Elizabeth Margaret Bang (née Ewart; born 1942) is a New Zealand nurse and chief executive. She was the chief executive officer of Hospice Waikato for ten years, and president of the National Council of Women of New Zealand, and is a life member of both organisations. In 2003, Bang was appointed a Member of the New Zealand Order of Merit, for services to women and the community. In 2018, she was promoted to Companion of the New Zealand Order of Merit, for services to health, women and the community.

==Career==

Bang trained and worked as a nurse. She attended the University of Otago, where she earned a PhD. Bang was the chief executive of Hospice Waikato for ten years, beginning in 2002. She led the fundraising team that purchased and developed the hospice facility in Hamilton, providing improved services for people throughout the Waikato region. She also ensured the creation of a palliative care strategy for the region.

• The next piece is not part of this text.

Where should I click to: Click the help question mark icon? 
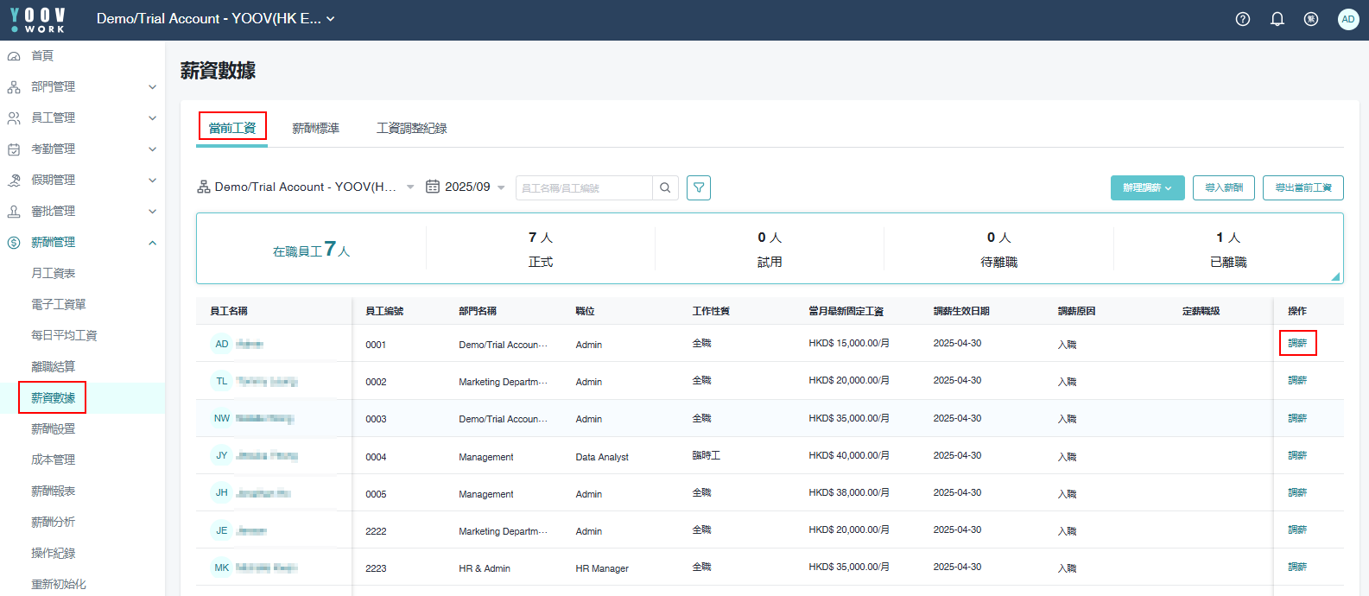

Bang has been a board member and vice president of the National Council of Women of New Zealand, and from 2008 until 2012 she served as president. As president, she spoke about the need for paid parental leave. Bang served on the Waikato Institute of Technology Ethics Committee from 2016, and was chairperson. Bang was made fundraising ambassador for the Waikato Medical Research Foundation in 2013, and has been both a committee member and chair of the Awatere Club, a Waikato-based professional women's network.

==Honours and awards==
In the 2003 New Year Honours, Bang was appointed a Member of the New Zealand Order of Merit, for services to women and the community. In the 2018 Queen's Birthday Honours, she was promoted to Companion of the New Zealand Order of Merit, for services to health, women and the community. Bang was made a life member of the National Council of Women of New Zealand in 2014, and is also a life member of Hospice Waikato.